Un Tupperware Party (foto Wikimedia)

Quando Earl Tupper ha fondato l’azienda, nel 1946, l’idea di una ciotola di plastica che si poteva sigillare con un coperchio era a modo suo rivoluzionaria ed è stata salutata dalle donne con grande entusiasmo. Dava la possibilità di conservare a lungo gli alimenti, in un periodo storico – quello del secondo dopoguerra – in cui i frigoriferi o altri strumenti non erano tanto diffusi. «Oggi quella madre lì, casalinga e che si occupa esclusivamente della cura della casa e di quel che le ruota attorno, esiste sempre meno», sottolinea Lazzer.

Tupperware negli anni è diventato un marchio parte della storia delle donne, e anche della loro emancipazione. Non solo per il contenitore in sé, ma anche per l’innovativo modello di vendita dell’azienda che, per i tempi, rappresentava una piccola rivoluzione copernicana che avrebbe fatto scuola. Uno dei tanti segreti del suo successo, infatti, sono stati i cosiddetti “Tupperware party”, vere e proprie feste organizzate in appartamenti. Con uno scopo, far comprare contenitori, e una caratteristica fondamentale: le vendite erano appannaggio di sole donne.

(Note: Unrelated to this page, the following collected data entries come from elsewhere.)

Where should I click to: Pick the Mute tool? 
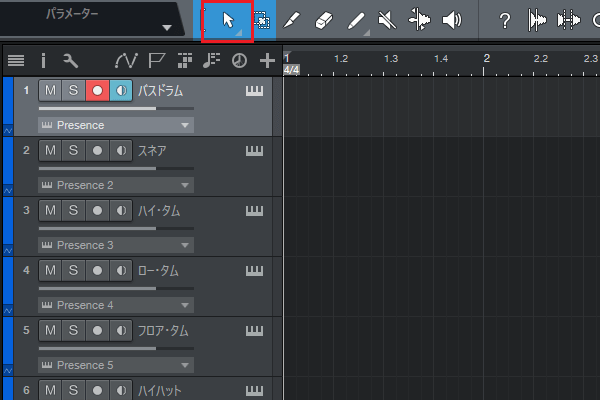click(388, 20)
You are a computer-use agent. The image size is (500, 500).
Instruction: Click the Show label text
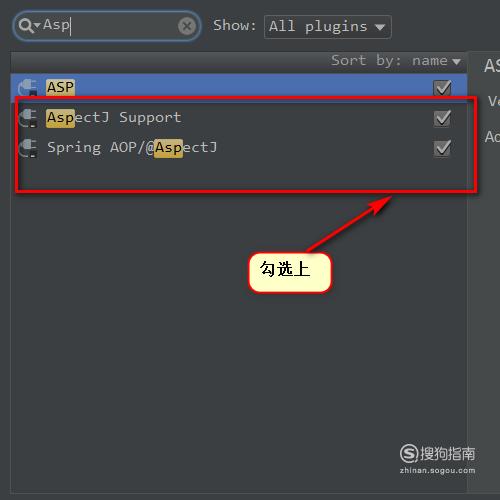pyautogui.click(x=234, y=26)
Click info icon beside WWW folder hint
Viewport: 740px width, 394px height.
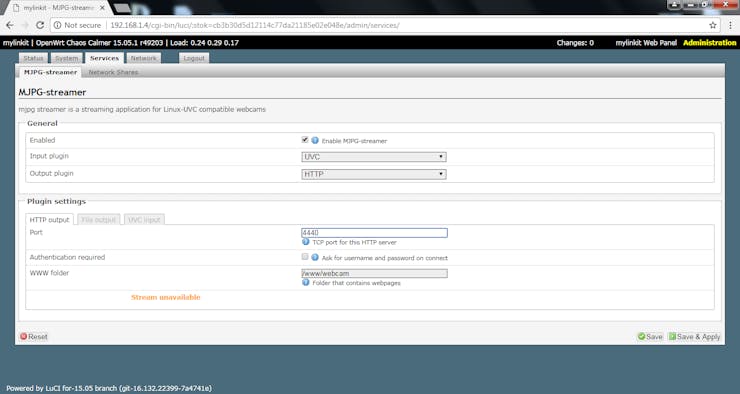click(306, 282)
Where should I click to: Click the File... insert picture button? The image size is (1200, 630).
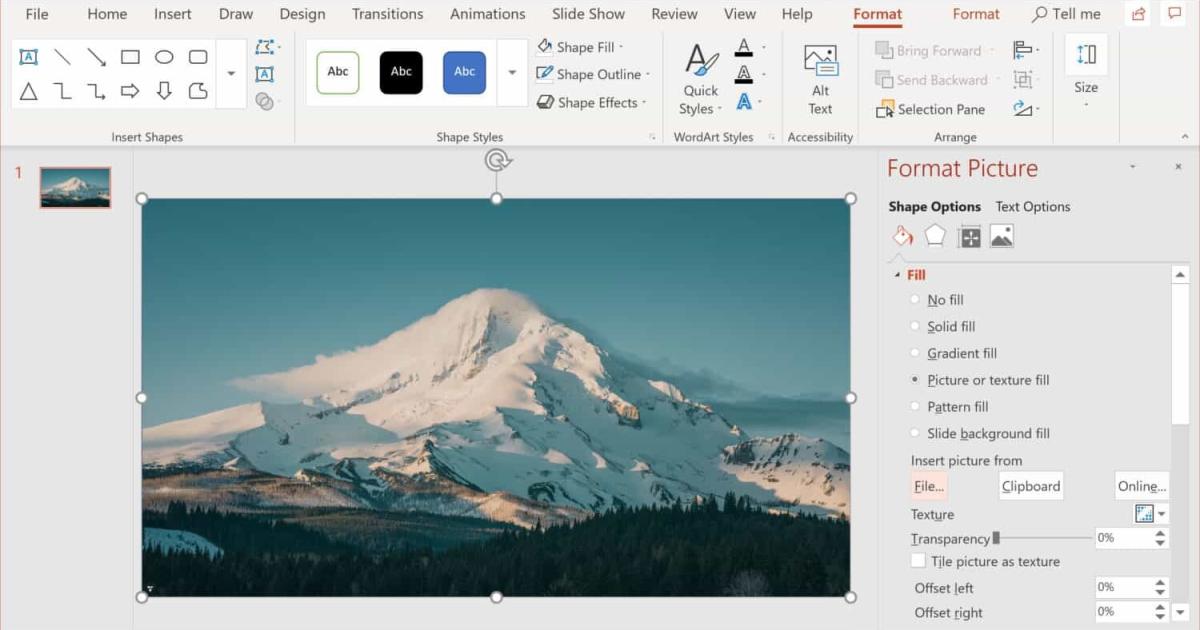[928, 486]
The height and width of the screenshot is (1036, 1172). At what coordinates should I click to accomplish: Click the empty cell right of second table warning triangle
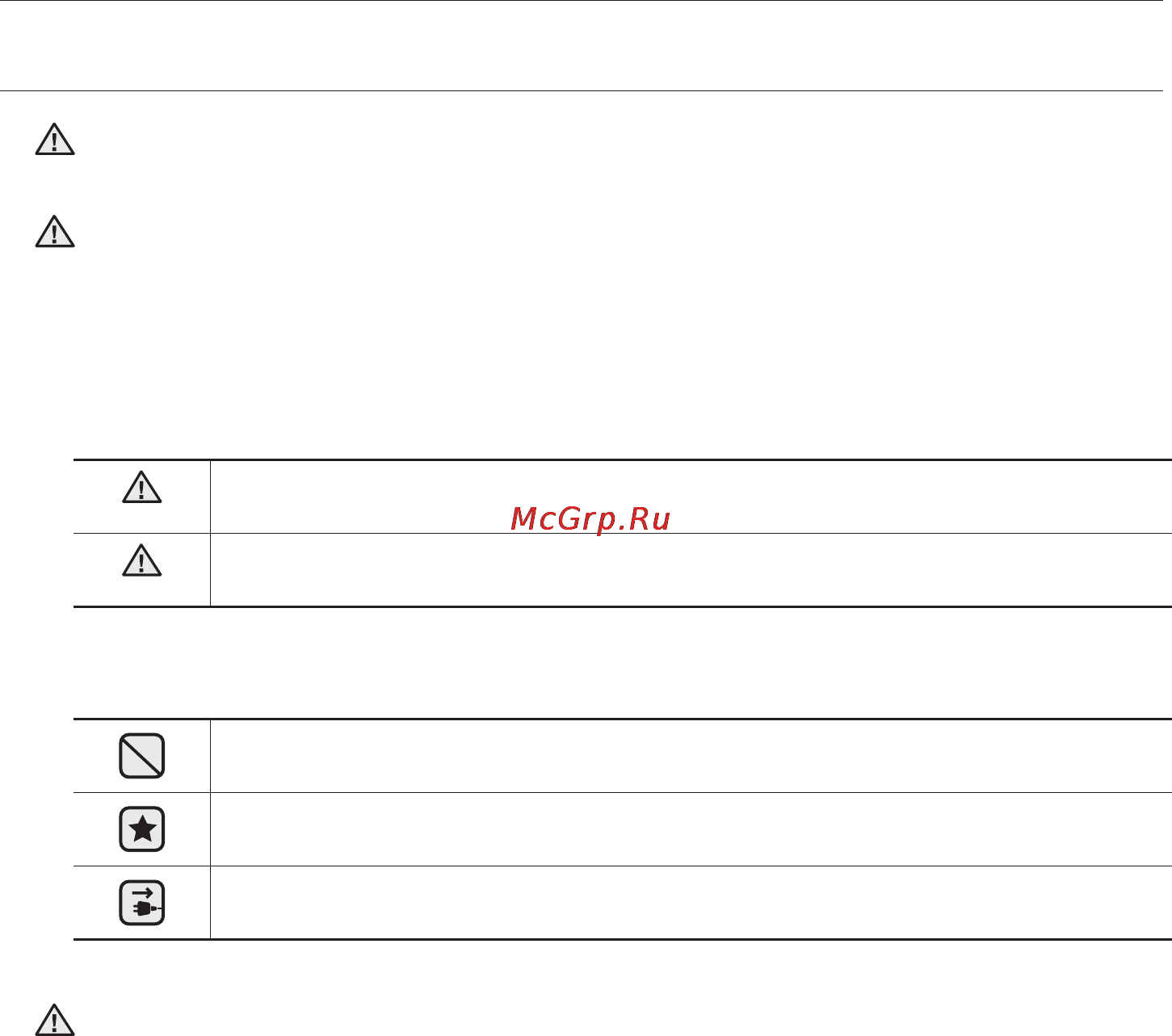[691, 570]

L’idea si deve a una signora divorziata di Detroit, Brownie Wise, che già vendeva durante party organizzati in casa propria prodotti di pulizia e che ha deciso di estendere con successo la tecnica anche ai Tupperware, facendolo diventare il principale modello di marketing dell’azienda. Questo ha permesso a centinaia di donne senza lavoro di mettersi in proprio e guadagnare con le commissioni sulle vendite ma anche, al di là dei suoi fini commerciali, di creare spazi di socialità.

Nel giro di qualche anno è nato un esercito di casalinghe-venditrici, e le merende a base di tè e pasticcini nei salotti, con gli immancabili contenitori in bella vista, hanno conquistato le case di mezzo mondo. Nonostante negli ultimi anni l’azienda avesse tentato di evolversi, puntando su canali più tradizionali di vendita come i negozi, il numero dei venditori “porta a porta” è continuato a rimanere altissimo: nel 2022 se ne contavano 284mila ancora in attività, la metà concentrata in sud America.

Il mondo che cambia

«Oggi se devo comprare un recipiente vado alla Lidl o a Tiger, sicuramente non a una festa. Anche questo ha pesato nel fallimento del marchio, ora è impensabile avere successo in questo modo», spiega il professor Gian Paolo Lazzer della Ca’ Foscari. Anche secondo questo profilo Tupperware ha un posto di diritto nella storia, perché ha rappresentato un primo esempio di economia piramidale, o marketing multilivello: tecniche di vendita che si distinguono per un rapporto diretto con il consumatore e perché i venditori guadagnano sia sulle vendite dirette che su quelle effettate da altri sotto di sé. Un modello seguito da tante altre realtà, come ad esempio Avon, o Herbalife e Yves Rocher (tra l’altro il ceo di Tupperware, Miguel Fernandez, nel 2020 è entrato a far parte di Avon e di Herbalife).

Il fallimento di Tupperware come segno dei tempi che cambiano. E l’uso dei contenitori ermetici di plastica come metafora di alcuni cambiamenti: «Oggi questi recipienti non sono più oggetti per conservare ma sono strumenti di trasporto – continua Lazzer –. In molti, me compreso, li portano dietro per pranzare al lavoro. È legato ai costi, perché mangiare fuori non è economico, e all’attenzione per il proprio benessere fisico perché in questo modo posso portarmi cose salutari da casa. Ma anche alle strutture aziendali: un tempo tutte avevano una mensa, oggi ci sono molti più spazi comuni ed è normale portare cose in ufficio», conclude.